Por outro lado, influenciadoras funcionam como vetores de circulação cultural, ampliando o alcance da festa para além da Sapucaí e do Anhembi. Elas transformam ensaios e bastidores em conteúdo contínuo nas redes, aproximando jovens que não tinham vínculo com o samba e fortalecendo a dimensão econômica do Carnaval através de patrocínios e visibilidade internacional.

Casos Polêmicos e Cancelamentos

Exemplos como Hariany Almeida e Rayane Figliuzzi ilustram os desafios enfrentados. Hariany, ex-BBB, enfrentou críticas por sua atuação na Imperatriz Leopoldinense e foi removida do posto após repercussão negativa. Rayane Figliuzzi, da Vila Isabel, foi destronada devido a compromissos não cumpridos e um comentário racista, reforçando a importância dos valores de respeito nas escolas.

Esses casos mostram que a presença de influenciadoras não é apenas uma estratégia de marketing, mas um sintoma cultural que tensiona valores históricos do Carnaval, como tradição e pertencimento.

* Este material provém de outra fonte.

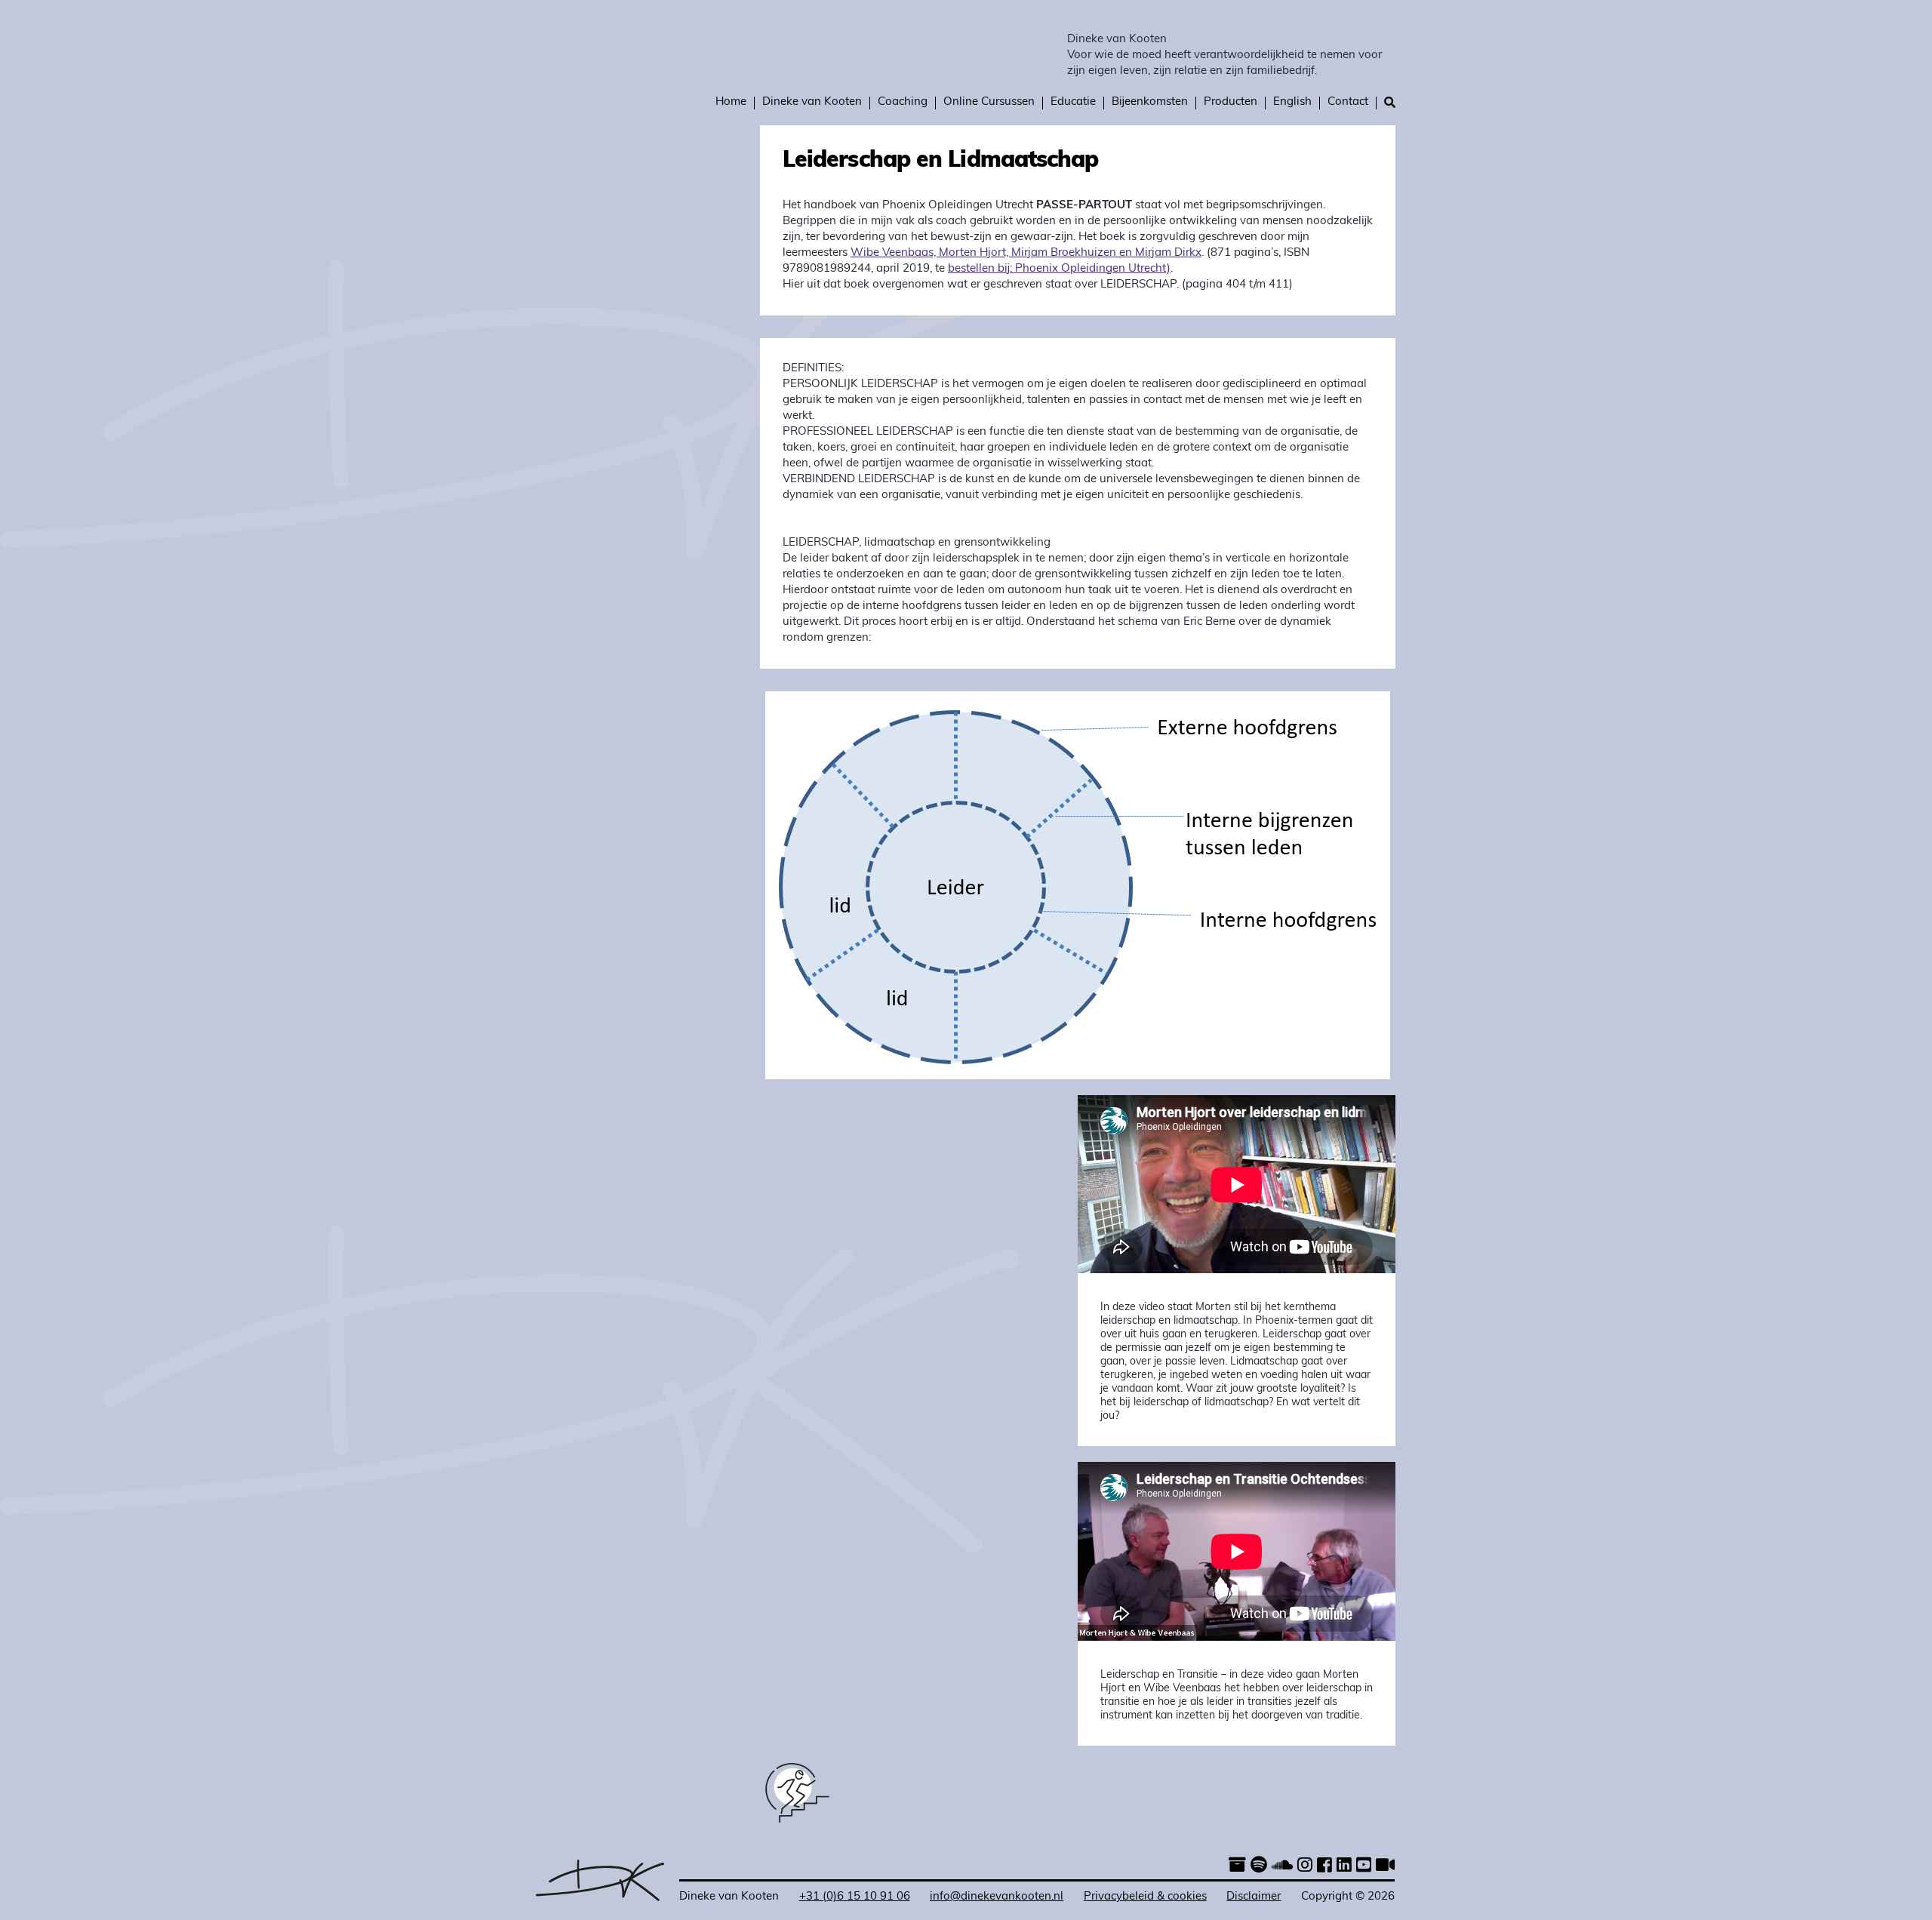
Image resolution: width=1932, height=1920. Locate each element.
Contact (1347, 102)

O Desafio das Escolas de Samba

O desafio não é excluir influenciadoras, mas reinscrever sua participação dentro de uma ética de pertencimento e continuidade cultural. As escolas devem preservar o Carnaval como patrimônio vivo, evitando que se torne apenas conteúdo viral. Isso envolve equilibrar o fascínio pelo engajamento digital com a necessidade de manter a essência da festa.

No passado, figuras como Luma de Oliveira e Luiza Brunet, embora não fossem da comunidade, se integraram profundamente aos ensaios e conquistas das agremiações. Hoje, a disputa é entre a memória e a viralização, revelando choques entre diferentes regimes de valor no universo carnavalesco.

Lista de Participações no Carnaval 2026

  • Rainhas de Bateria: Virginia Fonseca (Grande Rio), Mileide Mihaile (Unidos da Tijuca)
  • Musas: Gkay (Salgueiro e Camisa 10), Brunna Gonçalves (Grande Rio), Bruna Griphao (Salgueiro), Cíntia Dicker (Salgueiro), Gabi Martins (Vila Isabel), Ray Figliuzzi (Vila Isabel), Luiza Caldi (Vila Isabel), Lore Improta (Viradouro), Lorena Maria (Unidos de Padre Miguel)

Em síntese, a entrada de influenciadoras digitais no Carnaval reflete as transformações do espetáculo no século XXI, colocando em pauta questões sobre representatividade, cultura popular e sobrevivência em um ecossistema mediado por algoritmos. O futuro da festa dependerá de como as escolas conseguem harmonizar tradição e inovação.